Stochastic Mixture of Experts¶
This notebook constructs a stochastic mixture-of-experts (MoE) model for observations of
$$y(x) = \sin(\pi x) + \operatorname{sign}(x) + \varepsilon, \quad \varepsilon \sim \mathcal{N}(0, 0.05^2)$$
The surrogate combines two polynomial chaos experts whose outputs are blended by a neural gating network so that the predictive mean is
$$\hat{y}(x) = \sum_{m=1}^{M} \pi_m(x) f_m(x)$$
with stochastic parameters in both experts and the gate.
# Import statements
import matplotlib.pyplot as plt
import torch
from pypolymix.parameter_groups import DeterministicGroup, IIDGaussianGroup
from pypolymix.surrogate_models import PolynomialChaosExpansion, MixtureOfExperts, GatingNetwork
from pypolymix import StochasticModel
# Set random seed
_ = torch.manual_seed(1234)
We sample num_samples = 50 inputs in $[-1, 1]$ and compute targets using $y_i = \sin(\pi x_i) + \operatorname{sign}(x_i) + \varepsilon_i$. The discontinuity at $x=0$ motivates the use of multiple experts.
# Generate synthetic data
num_samples = 50
X = 2 * torch.rand(num_samples, 1) - 1
Y = torch.sin(torch.pi * X) + torch.sign(X) + 0.05 * torch.randn(X.shape)
A scatter plot shows the two regimes induced by the sign term. It is clear that a single smooth model is insufficient to capture this data set.
# Plot synthetic data
_, ax = plt.subplots()
ax.scatter(X, Y)
ax.set_xlabel("x")
ax.set_ylabel("y")
plt.tight_layout()
We instantiate two cubic PolynomialChaosExpansion experts and a tanh-activated GatingNetwork with width 16 and depth 1. Printing num_params reveals how many stochastic coefficients the joint model contains.
# Create a surrogate model
width = 16
depth = 1
surrogate_model = MixtureOfExperts(
experts=[
PolynomialChaosExpansion(num_inputs=1, num_outputs=1, degree=3),
PolynomialChaosExpansion(num_inputs=1, num_outputs=1, degree=3),
],
gating_network=GatingNetwork(num_inputs=1, num_experts=2, width=width, depth=depth, activation=torch.nn.functional.tanh)
)
num_params = surrogate_model.num_params()
print(f"This model has {num_params} parameters")

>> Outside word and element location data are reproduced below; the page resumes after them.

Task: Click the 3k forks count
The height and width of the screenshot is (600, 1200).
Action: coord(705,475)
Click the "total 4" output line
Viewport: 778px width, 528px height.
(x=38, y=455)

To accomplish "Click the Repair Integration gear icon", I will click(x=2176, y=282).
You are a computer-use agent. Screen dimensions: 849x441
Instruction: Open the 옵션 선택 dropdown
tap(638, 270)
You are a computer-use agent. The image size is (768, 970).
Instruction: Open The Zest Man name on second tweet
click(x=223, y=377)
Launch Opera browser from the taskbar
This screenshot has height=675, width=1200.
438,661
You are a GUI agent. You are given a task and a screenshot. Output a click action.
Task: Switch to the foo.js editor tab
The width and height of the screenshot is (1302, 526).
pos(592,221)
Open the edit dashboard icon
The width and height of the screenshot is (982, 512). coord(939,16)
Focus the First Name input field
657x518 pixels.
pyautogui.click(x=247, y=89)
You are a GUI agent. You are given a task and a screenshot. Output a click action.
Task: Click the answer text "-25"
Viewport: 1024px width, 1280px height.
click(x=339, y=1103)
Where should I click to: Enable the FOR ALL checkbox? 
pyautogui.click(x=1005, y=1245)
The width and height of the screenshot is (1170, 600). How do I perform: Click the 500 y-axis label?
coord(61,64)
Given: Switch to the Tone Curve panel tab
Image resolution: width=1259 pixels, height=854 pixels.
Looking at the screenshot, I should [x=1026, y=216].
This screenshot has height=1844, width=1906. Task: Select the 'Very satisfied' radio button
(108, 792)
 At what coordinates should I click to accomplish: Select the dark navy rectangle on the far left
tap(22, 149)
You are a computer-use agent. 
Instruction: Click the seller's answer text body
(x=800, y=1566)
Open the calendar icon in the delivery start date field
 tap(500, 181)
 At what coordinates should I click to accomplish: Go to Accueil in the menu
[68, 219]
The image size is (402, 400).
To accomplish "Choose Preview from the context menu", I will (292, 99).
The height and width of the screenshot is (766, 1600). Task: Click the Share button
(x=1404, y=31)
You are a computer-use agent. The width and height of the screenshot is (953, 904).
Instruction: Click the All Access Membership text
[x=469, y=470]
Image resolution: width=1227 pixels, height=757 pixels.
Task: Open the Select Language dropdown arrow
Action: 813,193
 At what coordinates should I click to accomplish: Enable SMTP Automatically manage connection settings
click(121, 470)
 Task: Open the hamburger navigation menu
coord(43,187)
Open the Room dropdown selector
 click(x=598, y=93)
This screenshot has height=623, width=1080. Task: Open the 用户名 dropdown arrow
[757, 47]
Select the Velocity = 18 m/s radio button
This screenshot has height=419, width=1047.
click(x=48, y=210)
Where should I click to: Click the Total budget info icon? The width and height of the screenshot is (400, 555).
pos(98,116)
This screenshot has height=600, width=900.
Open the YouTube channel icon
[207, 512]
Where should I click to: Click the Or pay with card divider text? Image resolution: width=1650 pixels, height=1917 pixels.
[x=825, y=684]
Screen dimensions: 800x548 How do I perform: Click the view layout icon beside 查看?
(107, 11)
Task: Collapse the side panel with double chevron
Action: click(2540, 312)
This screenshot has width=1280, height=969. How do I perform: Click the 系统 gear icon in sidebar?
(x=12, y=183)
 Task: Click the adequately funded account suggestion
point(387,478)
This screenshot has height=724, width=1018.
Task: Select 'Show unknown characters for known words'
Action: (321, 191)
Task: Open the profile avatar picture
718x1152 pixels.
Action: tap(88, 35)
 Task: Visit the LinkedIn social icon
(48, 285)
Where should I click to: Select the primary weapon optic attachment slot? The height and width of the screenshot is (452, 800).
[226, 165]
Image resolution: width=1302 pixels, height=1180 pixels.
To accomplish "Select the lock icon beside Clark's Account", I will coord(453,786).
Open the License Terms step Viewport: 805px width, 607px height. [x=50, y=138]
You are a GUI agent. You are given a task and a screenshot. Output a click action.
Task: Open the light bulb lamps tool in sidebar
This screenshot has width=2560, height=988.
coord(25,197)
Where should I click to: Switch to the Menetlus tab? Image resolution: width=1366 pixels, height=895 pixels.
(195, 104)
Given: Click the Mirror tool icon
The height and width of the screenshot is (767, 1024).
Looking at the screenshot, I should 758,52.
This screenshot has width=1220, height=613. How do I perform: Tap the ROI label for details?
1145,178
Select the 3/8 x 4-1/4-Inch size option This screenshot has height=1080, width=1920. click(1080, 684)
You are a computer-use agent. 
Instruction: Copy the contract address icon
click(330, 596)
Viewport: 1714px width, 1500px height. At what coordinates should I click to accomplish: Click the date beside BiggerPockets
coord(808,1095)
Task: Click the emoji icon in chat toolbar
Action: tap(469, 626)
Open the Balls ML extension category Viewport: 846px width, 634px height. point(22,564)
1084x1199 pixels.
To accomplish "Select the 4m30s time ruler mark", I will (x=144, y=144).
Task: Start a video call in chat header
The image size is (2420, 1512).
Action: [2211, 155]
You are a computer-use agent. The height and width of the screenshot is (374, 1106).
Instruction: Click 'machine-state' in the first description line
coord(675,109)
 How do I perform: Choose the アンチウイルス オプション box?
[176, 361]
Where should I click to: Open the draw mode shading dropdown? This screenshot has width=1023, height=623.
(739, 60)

This model has 74 parameters
Each chaos expert has a split between stochastic (IIDGaussianGroup) and deterministic coefficients, while the gating network layers are grouped so their weights and biases can either remain deterministic or follow Gaussian priors. This structure controls which parts of the MoE carry epistemic uncertainty.
# Create parameter groups
parameter_groups = [ # Experts
IIDGaussianGroup("expert1_c0", 2),
DeterministicGroup("expert1_c", 2),
IIDGaussianGroup("expert2_c0", 2),
DeterministicGroup("expert2_c", 2),
]
# Gating network
parameter_groups += [ # Input layer
DeterministicGroup("gating_input_layer_weights", width),
DeterministicGroup("gating_input_layer_biases", width),
]
for j in range(depth - 1):
parameter_groups += [ # Hidden layers
DeterministicGroup(f"gating_layer{j + 1}_weights", width * width),
DeterministicGroup(f"gating_layer{j + 1}_biases", width),
]
parameter_groups += [ # Output layer
IIDGaussianGroup("gating_output_weights", 2 * width),
IIDGaussianGroup("gating_output_biases", 2),
]
StochasticModel fuses the surrogate with the parameter priors so we can sample expert/gate parameters jointly and compute their distribution regularizer during training.
# Create stochastic model
model = StochasticModel(
surrogate_model=surrogate_model, parameter_groups=parameter_groups
)
print(f"Created stochastic model with {model.num_params()} parameters")
Created stochastic model with 74 parameters
Specify training hyperparameters.
# Training options
lr = 1e-2 # Learning rate
weight_decay = 1e-4 # Weight decay for AdamW
weight_factor = 1e-1 # Weight factor for distribution loss
num_epochs = 10000 # Number of epochs
num_samples = 100 # Number of parameter samples per epoch
# Learnable global precision
log_tau = torch.nn.Parameter(torch.tensor(0.0)) # τ = exp(log_tau)
# Optimizer: AdamW
optimizer = torch.optim.AdamW(model.parameters(), lr=lr, weight_decay=weight_decay)
# Loss
loss_fn = torch.nn.MSELoss(reduction="sum")
# Scheduler: OneCycleLR
scheduler = torch.optim.lr_scheduler.OneCycleLR(
optimizer,
max_lr=10 * lr,
total_steps=num_epochs
)
Each epoch draws 100 parameter samples, evaluates the MoE on the training inputs, evaluates the data loss and adds the distribution regularizer weighted by weight_factor, and performs the optimizer and scheduler steps.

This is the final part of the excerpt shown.